• [Exercise prompt]
Continue the biography of George Crile Jr. from where it stops.

• [Text block]

★ ★ ★ ★ ★

CRILE, GEORGE, JR.

CRILE, GEORGE, JR. (3 Nov. 1907—9 Sept. 1992), an Honorary Member of the English Royal College of Surgeons (elected 1978), served the CLEVELAND CLINIC FOUNDATION for over half a century and campaigned against unnecessary surgery. His advocacy modified the treatment of breast cancer across the United States. Crile, called Barney, was born in Cleveland, the third child (and first son) of GEORGE CRILE and Grace McBride Crile. Crile attended UNIVERSITY SCHOOL, graduated from Hotchkiss boarding school and Yale University, and received his medical degree from Harvard in 1929. He joined the surgical staff of the Cleveland Clinic in 1937, following a residency there, and became head of the Department of General Surgery in 1957. During WORLD WAR II, Crile served with a Cleveland Clinic mobile unit in the U.S. Navy. He retired from the clinic in 1968 but remained active, first as senior consultant, and after 1972, as emeritus consultant. He also served on the clinic's Board of Governors from 1955 until 1958 and from 1962-66.

In his first research effort, Crile discovered that less-intrusive procedures often counteracted thyroid cancer as well as surgery. He then studied breast cancer and published a paper in 1961 to demonstrate that a combined treatment of lumpectomy and radiation had a survival rate comparable to the commonly-used, more complicated and disfiguring radical mastectomy.

★ ★ ★ ★ ★

• [Source data]
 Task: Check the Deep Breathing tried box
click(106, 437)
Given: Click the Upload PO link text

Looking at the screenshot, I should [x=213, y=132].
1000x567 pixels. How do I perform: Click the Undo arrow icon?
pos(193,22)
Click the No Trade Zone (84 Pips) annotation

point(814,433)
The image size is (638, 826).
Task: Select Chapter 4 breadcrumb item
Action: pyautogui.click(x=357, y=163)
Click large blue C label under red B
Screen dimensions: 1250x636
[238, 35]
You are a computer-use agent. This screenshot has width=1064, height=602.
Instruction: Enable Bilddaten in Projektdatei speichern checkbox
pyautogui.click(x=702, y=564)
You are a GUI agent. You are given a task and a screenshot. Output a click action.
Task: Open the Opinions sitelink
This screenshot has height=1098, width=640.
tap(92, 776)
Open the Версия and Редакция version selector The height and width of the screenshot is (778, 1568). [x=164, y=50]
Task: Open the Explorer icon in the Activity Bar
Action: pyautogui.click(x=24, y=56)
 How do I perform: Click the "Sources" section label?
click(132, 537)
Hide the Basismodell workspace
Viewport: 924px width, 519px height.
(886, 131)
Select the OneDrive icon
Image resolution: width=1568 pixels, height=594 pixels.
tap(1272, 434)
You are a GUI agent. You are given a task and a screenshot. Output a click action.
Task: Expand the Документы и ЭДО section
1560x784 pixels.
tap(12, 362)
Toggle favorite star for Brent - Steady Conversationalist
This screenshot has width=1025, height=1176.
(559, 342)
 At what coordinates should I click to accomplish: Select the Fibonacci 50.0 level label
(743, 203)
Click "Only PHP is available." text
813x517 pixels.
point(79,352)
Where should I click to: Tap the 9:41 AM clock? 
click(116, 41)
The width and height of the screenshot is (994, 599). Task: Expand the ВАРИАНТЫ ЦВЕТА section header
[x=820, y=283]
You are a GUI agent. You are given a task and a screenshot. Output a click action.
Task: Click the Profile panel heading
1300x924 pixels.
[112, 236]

★ ★ ★ ★ ★

• [Answer box]
In addition to research and surgery, Crile travelled and wrote extensively, both scientific and popular works, including an autobiography. Crile married Jane Halle on 5 Dec. 1934. They lived on Kent Rd. in CLEVELAND HEIGHTS and had four children, Ann C. Esselstyn, Joan C. Foster, Susan Crile, and George Crile, 3rd. Jane died in 1963. On 9 Nov. 1963, Crile married editor and author Helga Sandburg, whose father, poet Carl Sandburg, performed the ceremony. Crile died at the Cleveland Clinic of lung cancer.

George Crile Portrait
George Crile. Ethel Standiford Collection, WRHS

Crile, George, Jr. Papers, Cleveland Clinic Foundation Archives.

Crile, George, Jr. The Way it Was: Sex, Surgery, Treasure and Travel, 1907-1987 (Kent State University, 1992).